Chinese investment in American real estate from 2013 through the end of the first quarter of 2014, totaled close to $6,000,000,000. This indicated that, at some point in the not-too-distant future, China may make larger investments into the US than Canada and Australia. Back in the 1980s, it was Japan that had this role; it was the Japanese firms peaking US real estate investments.
Moving over to South America, Chile is escalating Chinese investment, especially in the infrastructure and energy industries. Currently Chile exports quite substantially in copper, fruit, wine and seafood. In 2007, China was the largest recipient of Chilean imports. This was likely connected to the fact that two years earlier, a free-trade agreement was signed between China and Chile. As well, over the last couple of years, the average annual growth of import-export and export-import between the two countries reached over 20 percent.
China as a Global Investor
In 2013, Chinese ODI reached $108bn — an increase of 22.8% from 2012. This turned China into one of the largest investors in the world. However, despite this optimistic statistic, many of these investments fail. Indeed, according to Chadbourne & Parke investment consultant Edwin Lee, the figure of failed investments is approximately 30%. This might be because many Chinese businesses require successful interpersonal relationships to be at play – in other words, bribery. And that is not easy for a business to guarantee.

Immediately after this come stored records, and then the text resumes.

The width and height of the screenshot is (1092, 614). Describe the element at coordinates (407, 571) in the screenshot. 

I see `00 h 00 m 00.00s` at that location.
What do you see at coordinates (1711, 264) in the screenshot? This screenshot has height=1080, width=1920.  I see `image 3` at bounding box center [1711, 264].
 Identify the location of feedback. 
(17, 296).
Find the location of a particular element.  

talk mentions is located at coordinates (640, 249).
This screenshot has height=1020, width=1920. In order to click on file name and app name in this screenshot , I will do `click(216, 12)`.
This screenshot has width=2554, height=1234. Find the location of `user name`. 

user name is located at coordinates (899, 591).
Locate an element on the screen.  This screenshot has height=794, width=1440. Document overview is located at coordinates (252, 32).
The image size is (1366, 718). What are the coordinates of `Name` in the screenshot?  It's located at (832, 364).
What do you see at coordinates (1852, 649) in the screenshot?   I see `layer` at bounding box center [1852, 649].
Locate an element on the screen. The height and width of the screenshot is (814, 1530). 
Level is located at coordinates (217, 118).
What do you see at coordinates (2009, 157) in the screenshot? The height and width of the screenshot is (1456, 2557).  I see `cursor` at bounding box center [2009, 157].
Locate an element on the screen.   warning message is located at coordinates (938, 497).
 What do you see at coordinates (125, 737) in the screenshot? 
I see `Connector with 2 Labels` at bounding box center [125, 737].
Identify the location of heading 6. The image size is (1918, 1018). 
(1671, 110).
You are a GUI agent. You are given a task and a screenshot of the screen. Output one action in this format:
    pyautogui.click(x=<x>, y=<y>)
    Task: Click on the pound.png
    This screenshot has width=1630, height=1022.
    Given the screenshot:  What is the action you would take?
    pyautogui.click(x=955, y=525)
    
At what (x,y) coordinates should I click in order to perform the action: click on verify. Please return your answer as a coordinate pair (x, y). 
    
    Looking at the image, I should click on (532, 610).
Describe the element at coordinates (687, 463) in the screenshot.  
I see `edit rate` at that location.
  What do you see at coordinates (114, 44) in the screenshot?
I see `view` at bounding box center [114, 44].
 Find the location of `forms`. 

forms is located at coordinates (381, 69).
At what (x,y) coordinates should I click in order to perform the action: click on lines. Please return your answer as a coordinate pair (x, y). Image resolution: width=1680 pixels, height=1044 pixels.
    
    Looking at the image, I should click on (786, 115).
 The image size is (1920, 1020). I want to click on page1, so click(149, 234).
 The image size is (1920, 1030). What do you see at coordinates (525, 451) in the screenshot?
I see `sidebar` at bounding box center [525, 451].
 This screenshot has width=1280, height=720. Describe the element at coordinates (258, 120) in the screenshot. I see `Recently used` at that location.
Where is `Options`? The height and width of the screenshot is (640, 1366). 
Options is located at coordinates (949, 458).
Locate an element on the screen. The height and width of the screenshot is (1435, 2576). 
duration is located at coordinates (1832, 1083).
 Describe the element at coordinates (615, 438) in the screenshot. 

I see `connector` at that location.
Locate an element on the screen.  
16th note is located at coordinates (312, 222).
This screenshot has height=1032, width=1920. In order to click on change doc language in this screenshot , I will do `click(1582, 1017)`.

Today’s FDI figures in China are looking good; they have plummeted to a four-year low. But is China responding to this? It seems not. Just a couple of weeks ago, when Lou Jiwei addressed G-20 finance ministers in Australia, he said that his country “will not make major policy adjustments due to changes in any one economic indicator.” China seems to be taking a backseat vis-à-vis its interventionist policies. Independence is all very well, but some experts are warning that it might be too soon for China to go this route. This is indicative of the fact that Jiwei’s comments resulted in the SHCOMP to plummet 1.7 percent overnight, which was a second decline in five trading sessions.
Chinese investments are the way forward in some areas. But Chinese firms need to realize that they are playing in a global arena and act accordingly.